This slim volume integrates employment and expense records and several late eighteenth century censuses to explore the social history of road construction in central Mexico. Bruce A. Castleman complements that data with administrative correspondence from Mexican and Spanish archives. Flushing out the challenges and goals of local, regional, and imperial elites who wanted paved roads, the author discusses their competing interests. The core of this though, remains the ordinary people who worked on road projects. The author intersperses brief vignettes about the lives of workers throughout this study, shedding new light on the social history of work during the latter decades of the eighteenth century in Mexico.
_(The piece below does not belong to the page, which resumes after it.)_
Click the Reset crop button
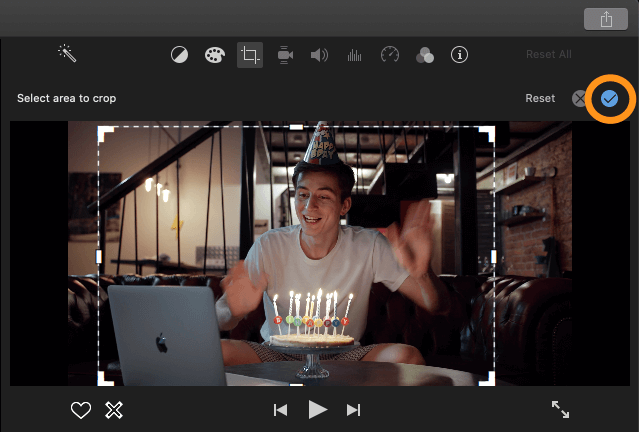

Following a brief introduction, the author structured his analysis in four subsequent chapters. The second chapter introduces us to the major road projects: the Veracruz-Mexico City roads through Orizaba to the south and Xalapa to the north, designed planned to link up in Puebla; and the western Toluca-Mexico City road for internal commerce. Castleman stresses the importance of local and regional markets as the impetus for the successful construction of the roads between Toluca and Mexico City and between Mexico City and Puebla. He also discusses the topographical obstacles that hindered the completion of paved roads between Veracruz and both Orizaba and Xalapa. He perhaps understates those challenges and might have included a section on the state of civil engineering knowledge at the time.

The following chapter focuses on the road and bridge projects around Xalapa and analyzes the change from draft labor to free labor between 1757 and 1767. Imperial officials insisted on that change. Just why they did that remains to be more fully explored. Nevertheless, administrative documents and pay lists clearly indicate that that the labor system shifted from drafting villagers, administered by village leaders who received compensation for each man-day of work, to weekly employment of free labor. Those records also indicate the pay differentials for unskilled workers at 1-3 reales a day and skilled labor at 4 to 6 reales a day and the continuity of skilled labor on the job, as opposed to a high turnover rate for unskilled workers. The chapter concludes with a wide ranging discussion of road building labor regimes in ancient and early modern empires.

The next chapter assesses the wages paid to workers in the Orizaba region and on the Toluca road project during the 1790s. Castleman argued that wages had increased over the decades, but then decreased between 1791 and 1794. Weekly pay records indicated high turnover rates; fewer than six percent of the unskilled laborers worked for more than one week. Demographic growth, though, contributed to a demand for work; and workers continued to show up each week. Again, as in the Xalapa region decades earlier, higher paid skilled labor showed higher rates of persistency on the job than did unskilled labor. Because some of the data on reductions in weekly pay came from late [End Page 129] summer months in the Toluca region, the author might have considered that lower pay might have been caused by heavy seasonal rains inhibiting work rather than reductions in daily pay rates.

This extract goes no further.